Entering the back room of DIY wellspring Maguire’s, we are greeted by a large screen to the rear of the stage area announcing the live debut of THE AV SOCIETY. A one-man mission piloted by Sam from indie stalwarts Married To The Sea, the Soundtrack In Real Time project sees the guitarist supplying music to accompanying visuals. That the film in question at first glance looks like a cinema release until it becomes apparent it was created specially to accompany the set speaks volumes for its production quality. An impressive opening salvo, the performance finishes with Movement For Plastic Axe Normally Used For Guitar Hero, my invented title for the last cut, played on said device.

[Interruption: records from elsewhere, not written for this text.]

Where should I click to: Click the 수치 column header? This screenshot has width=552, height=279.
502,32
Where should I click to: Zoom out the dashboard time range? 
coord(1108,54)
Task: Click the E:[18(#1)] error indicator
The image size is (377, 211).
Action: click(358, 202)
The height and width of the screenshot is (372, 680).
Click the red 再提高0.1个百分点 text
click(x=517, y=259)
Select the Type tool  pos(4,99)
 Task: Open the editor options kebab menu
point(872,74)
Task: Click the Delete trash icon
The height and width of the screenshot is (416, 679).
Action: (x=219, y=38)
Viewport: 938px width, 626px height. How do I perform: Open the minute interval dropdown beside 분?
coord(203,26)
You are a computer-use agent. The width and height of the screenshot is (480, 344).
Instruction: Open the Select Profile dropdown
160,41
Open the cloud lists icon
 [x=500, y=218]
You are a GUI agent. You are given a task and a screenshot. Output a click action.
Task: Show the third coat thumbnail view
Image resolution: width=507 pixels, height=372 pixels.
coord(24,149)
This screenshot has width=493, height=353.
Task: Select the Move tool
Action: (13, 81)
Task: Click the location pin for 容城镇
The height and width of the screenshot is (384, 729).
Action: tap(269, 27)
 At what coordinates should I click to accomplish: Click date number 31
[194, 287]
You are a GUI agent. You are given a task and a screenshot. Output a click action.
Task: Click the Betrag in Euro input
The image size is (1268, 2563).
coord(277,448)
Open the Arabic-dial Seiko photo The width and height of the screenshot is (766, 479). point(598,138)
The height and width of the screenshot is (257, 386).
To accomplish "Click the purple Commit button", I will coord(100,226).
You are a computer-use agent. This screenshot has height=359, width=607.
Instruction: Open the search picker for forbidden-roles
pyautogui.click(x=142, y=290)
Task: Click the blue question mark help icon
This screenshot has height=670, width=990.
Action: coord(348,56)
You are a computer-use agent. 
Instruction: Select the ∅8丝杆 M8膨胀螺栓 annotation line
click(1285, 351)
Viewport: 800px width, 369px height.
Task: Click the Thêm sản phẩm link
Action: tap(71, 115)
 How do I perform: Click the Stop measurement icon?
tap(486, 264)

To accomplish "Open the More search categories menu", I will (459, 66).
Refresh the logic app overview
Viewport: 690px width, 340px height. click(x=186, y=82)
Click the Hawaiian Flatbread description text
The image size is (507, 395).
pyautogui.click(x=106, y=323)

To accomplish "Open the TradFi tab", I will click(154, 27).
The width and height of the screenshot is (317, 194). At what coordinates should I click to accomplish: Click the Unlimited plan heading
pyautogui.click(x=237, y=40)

Mancunian quartet SONGS FOR WALTER revisit the plaintive pop that was the stock in trade of the indie scene in the early-to-mid 1980s, defined by the NME’s landmark C86 compilation. Using said cassette as a yardstick, the four-piece are thankfully nearer to Scottish twee-pop outfit The Pastels than the likes of, say, Bogshed (whaddaya mean, who?). The boy-girl vocals call Veronica Falls to mind, the bass-less quartet’s short-story lyrics exemplars of The Smiths’ strain of literate indie pop, the reverbed lead vocals lending the tracks an extra layer of spaciousness.  The penultimate track provides the highlight, a series of rolling arpeggios backed by a rolling drumbeat that took ‘years’ to track down.

Alternating between post-rock instrumental passages evocative of Low (just don’t call ‘em slowcore, the Minnesotans hate that) and something akin to latter day alt. pop (don’t call it dream pop, people usually complain), ECHO BEACH are at times reminiscent of Wild Nothing. The band have their surf ‘n’ shoegaze formula nailed down: two parts shimmering guitars, one part diversions into synth-powered introspection. Understandably rough around the edges, with tracks occasionally sounding like the group have collectively lurched over a speedbump, jolting the members forwards, for the most part they’re very promising.

Headliners OH WELL, GOODBYE announce themselves with a bracing intro, tearing into a faster, more febrile version of Clandestine from Swoon, the most recent of the band’s ongoing series of EP releases. Wielding a tougher, more abrasive sound live than on record, group leader Phil Rourke’s initial conception of the group as a grunge band makes more sense on stage as the quartet parachute in somewhere close to Seattle territory, albeit armed with a bullet-belt full of chorus effects pedals. Bassist Sam Banks leads the rough-edged, heavily reverbed sound with teeth-rattlingly resonant lines backed by sticksman Andy Fernihough’s foundation work, while Pete Seddon – on loan from People//Talk – supplies the fuzzed-up rhythm guitar parts.

Intriguingly stood sideways-on to the crowd, Rourke’s vocals evoke the resigned sigh of post-punk denizens Barney Sumner and Robert Smith, the Cold War gloom of the early 80s relocated to the present day. Powering through August Eyes and their best song to date, This City To Yours, an extended take on Vessels supplies the evening’s finale. With the next two EP instalments due soon, the chance to see what they unveil next will fortunately be here before 2016 is out.